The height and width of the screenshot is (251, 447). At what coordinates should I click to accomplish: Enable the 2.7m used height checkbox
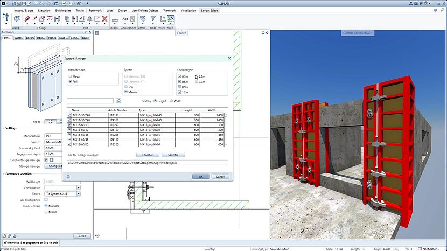(x=197, y=77)
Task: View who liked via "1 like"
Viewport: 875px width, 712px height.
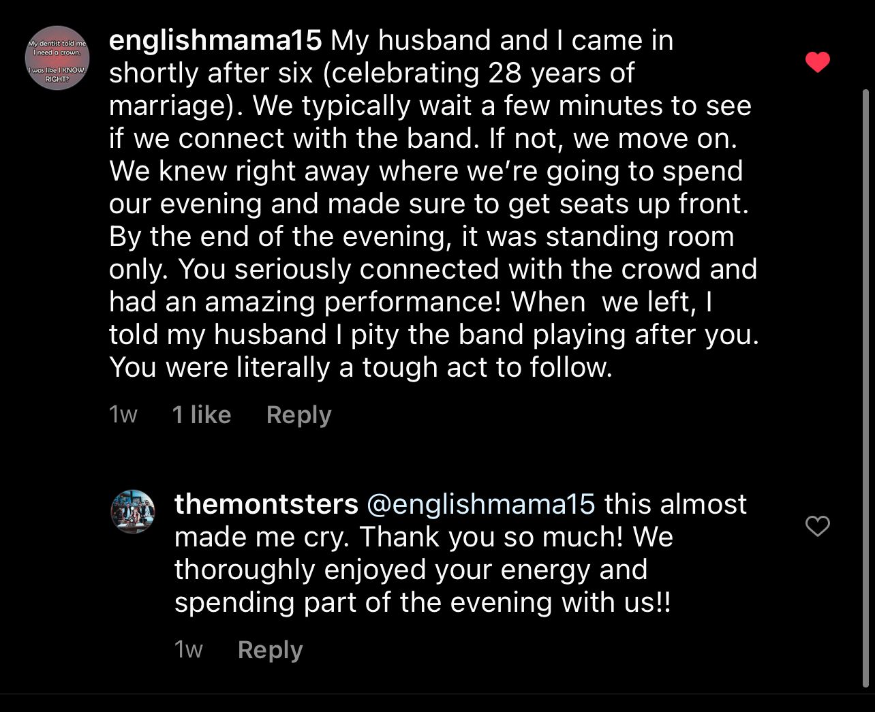Action: pos(202,415)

» Given request
Pick out every line of the listing above that contains the string "width", and copy those lines. Case counts.

» Task answer
The height and width of the screenshot is (251, 447). At what coordinates should I click to accomplish: Enable the 2.7m used height checkbox
Viewport: 875px width, 712px height.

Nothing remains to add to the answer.